Но коршун ни разу не улетал так далеко для осмотра. Хотя и принадлежала ему обширная территория для охоты, все же имела она четкие границы, нарушать которые он не имел права. И поэтому познания коршуна ограничивались лишь опытом, который приобрел он, осматривая свою территорию.
Скала, по которой шел коршун, имела форму огромного гриба. Основание из песчаника, но столь усердно выветренного, что больше уже ни одна песчинка не слетала с него.

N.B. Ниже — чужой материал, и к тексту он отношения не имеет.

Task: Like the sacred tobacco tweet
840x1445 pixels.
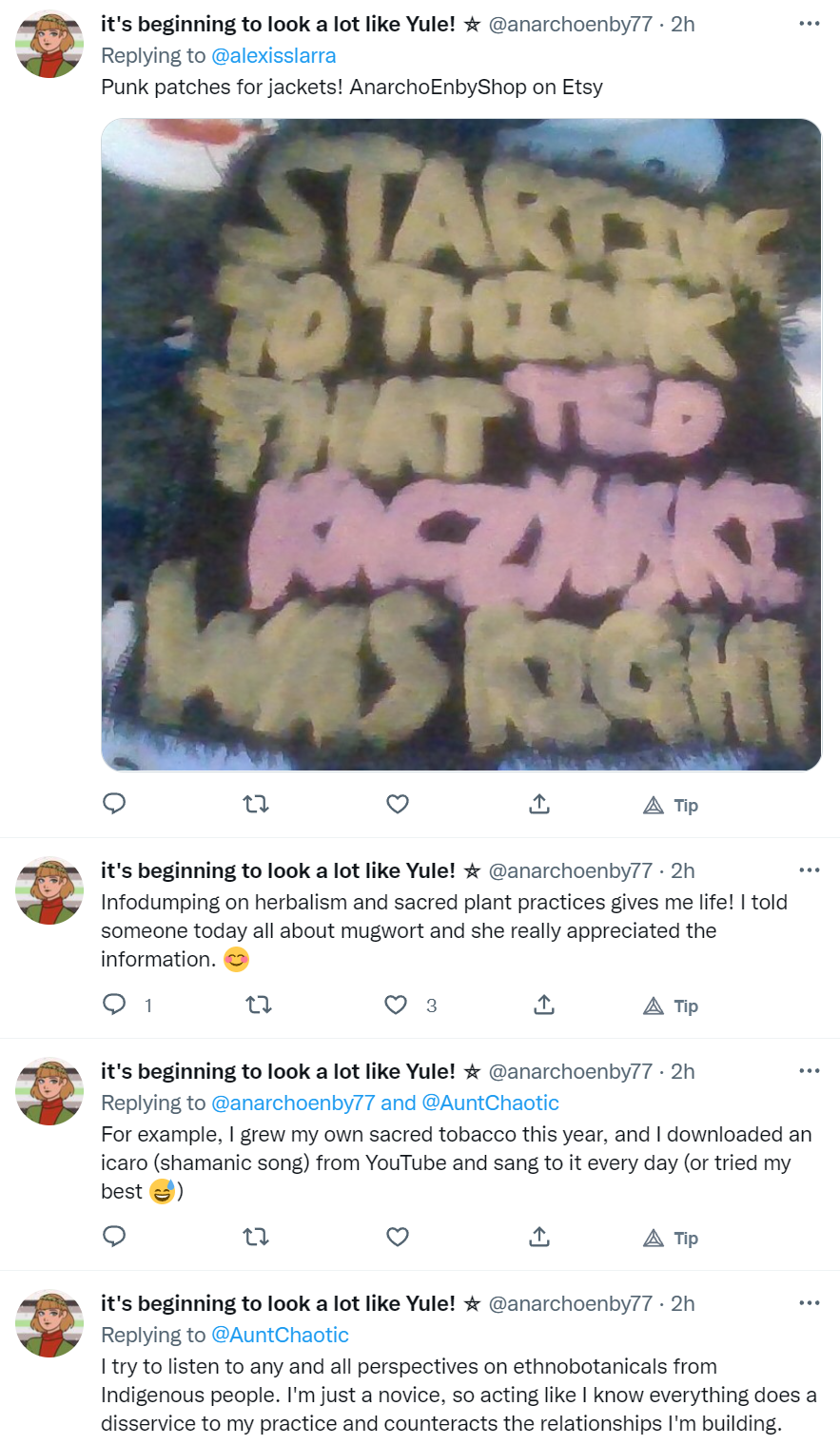Action: coord(398,1237)
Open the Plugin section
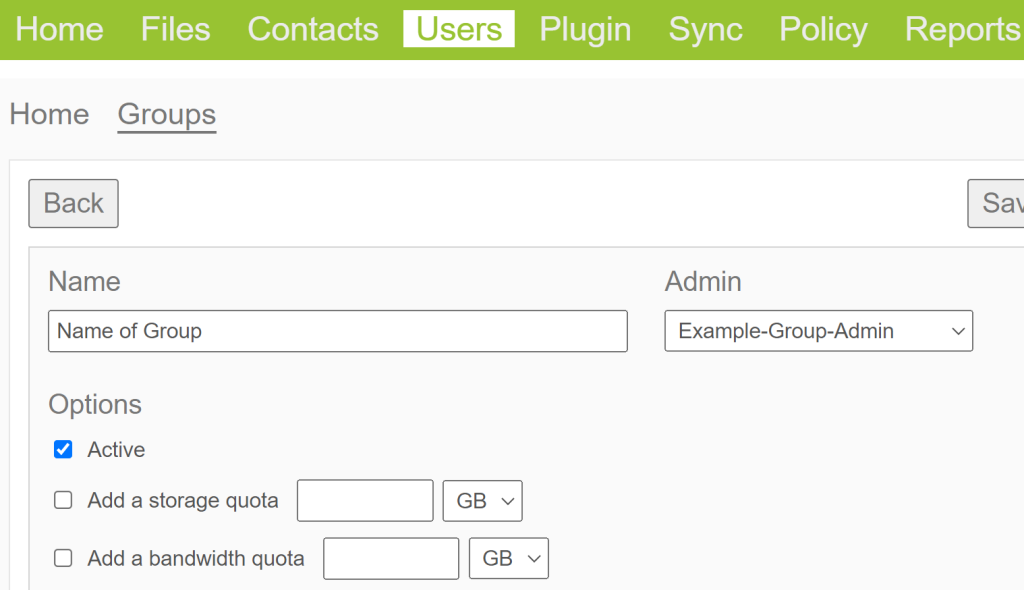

Ветер может работать над формой скал только до какого-то времени. Пока песчаник медленно и незаметно уносится ветром, дождь и солнце, и особенно соляные пары, работают сообща против ветра. Ветер разрушает скалу быстрее, чем они ее укрепляют, но вот сила ветра начинает ослабевать, а сила дождя, солнца и соляных паров удваивается — это когда скала становится наконец тонкой, превращаясь в столб, и ветер посылает в ее сторону силы во много раз больше, чем нужно для того, чтобы свалить столб. Ветер приближается и, навалившись на него, почти не чувствует сопротивления и уходит, чтобы наброситься на заросли саксаула вдали. Ветки саксаула гнутся к земле, прикрывая потревоженное зверье, а потом, выпрямившись, смотрят вслед ветру, который, наглотавшись песка, уходит, слабый, в норы.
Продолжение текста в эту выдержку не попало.